━━━ Source passage

# My other obsession



## Omerta (Jan 19, 2009)




----------



## Rocky_Top (Jan 19, 2009)

Nice bikes, I have dirt bikes. The only way that I can ride is all out!! This is why I have dirt biks. I would kill myself on your bike. I had a street bike up to around 150 MPH once. I was chasing a prety girl in a Ferrari. It started that back endwiggle when I let off. I held on, gave a little throttle and let it coast down. I was lucky. So,I can not be trusted with your bike.








Does the top bike have a longer wheel base? It looks fast!!



DUCATI


----------



## Tom (Jan 19, 2009)

Also looks very $$$$


----------



## Wade E (Jan 19, 2009)

Nice bikes! Rocky, I use to race Hare scrambles here in Ct with a maxed out KDX 200(240). Also had a Rm 250 and a Cr 250 over then years. A few broken bones also.


----------



## Rocky_Top (Jan 19, 2009)

Wade, For some reason I had you pegged as a rider. My brother rases Super Cross. He is smooth. He can run 30 laps without breaking a sweat. "Just let the bike do the work" Not me, I force the bike to do my will. I raced him 10 laps once. I was faster but 10 laps is all that I had. The track owner came up to me after watching us and said, " I have never seen a man wreck a bike so many times in ten laps. I said, "what? I did not wreck !!" He said, "yes you did you just never hit the ground!!" 
I could never find the rythem of the track like my brother. It is lotsof fun but I am 6'4" 225 pounds so the little people blow my doors off. But when we get out on the trail I am much more at home. I am not as worried about what is around the corner because I am good at keeping the rubber side down. 


My bike of choice is the CR250. I like the way it jumps and the handle bars seem to be more in front of you than other bikes. I do think that it is harder on the wrists though.


----------



## PolishWineP (Jan 19, 2009)

I have a bike too! Small world, huh? Mine came from Sears about 1984. It had a kid carry seat on the back, 10 speeds and the metal basket from my mom'sbike!


----------



## Wade E (Jan 19, 2009)

Rocky, with my back the way it is I would never ski again or any of that stuff but I would get back on a dirt bike even though I probably shouldnt so Im glad for now I dont have the $ to get 1. I loved my KDX as it had power through out the whole band and would pull up at almost anytime I wanted it to. The sleeved cylinder and racing pipe, Sidewinder sprockets, and Roost boost really made it beat almost every 250 out there!


----------



## hannabarn (Jan 19, 2009)

My first bike was a 1930 Harley. I wish I had it now!!!!


----------



## whino-wino (Jan 19, 2009)

I'd be dead before I made it 1/4 mile down the road on one of those, especially with the wonderful roads we have up here in northern Minnesota






I have a friend that bought a Ducati about 2 years ago. He had to sell it because he almost wiped out twice after hitting pot holes.

━━━━━━
━━━ Given information

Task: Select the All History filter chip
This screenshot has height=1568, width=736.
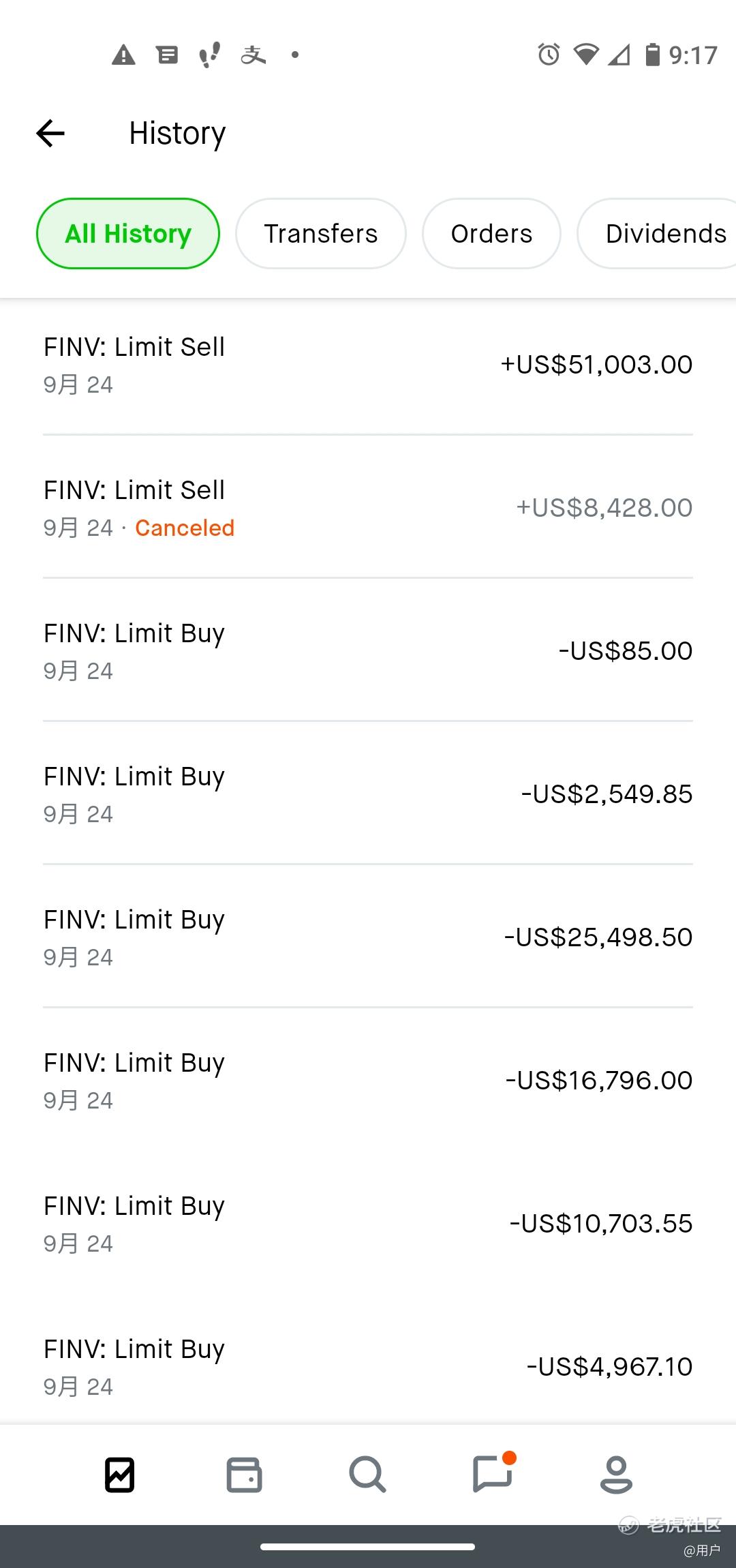Action: pyautogui.click(x=128, y=234)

━━━━━━

_Requirements_
**A.** Return the part of the motorcycle thread starting with "I'd be dead" and going on through "hitting pot holes.".
**B.** Condense the paragraph of the motorcycle thread that begins "Rocky, with my back the way it is" into a short bulleted list that keeps its main facts.
The data stands apart from the motorcycle thread and is separate material.

_Answers for this exercise_
**A.**
I'd be dead before I made it 1/4 mile down the road on one of those, especially with the wonderful roads we have up here in northern Minnesota






I have a friend that bought a Ducati about 2 years ago. He had to sell it because he almost wiped out twice after hitting pot holes.

**B.**
- Because of his back, he would never ski again or do similar activities.
- He would still get back on a dirt bike, though he probably shouldn't.
- For now he is glad he doesn't have the money to buy one.
- He loved his KDX because it had power throughout the whole band and would pull up almost any time he wanted.
- With its sleeved cylinder, racing pipe, Sidewinder sprockets, and Roost boost, it could beat almost every 250.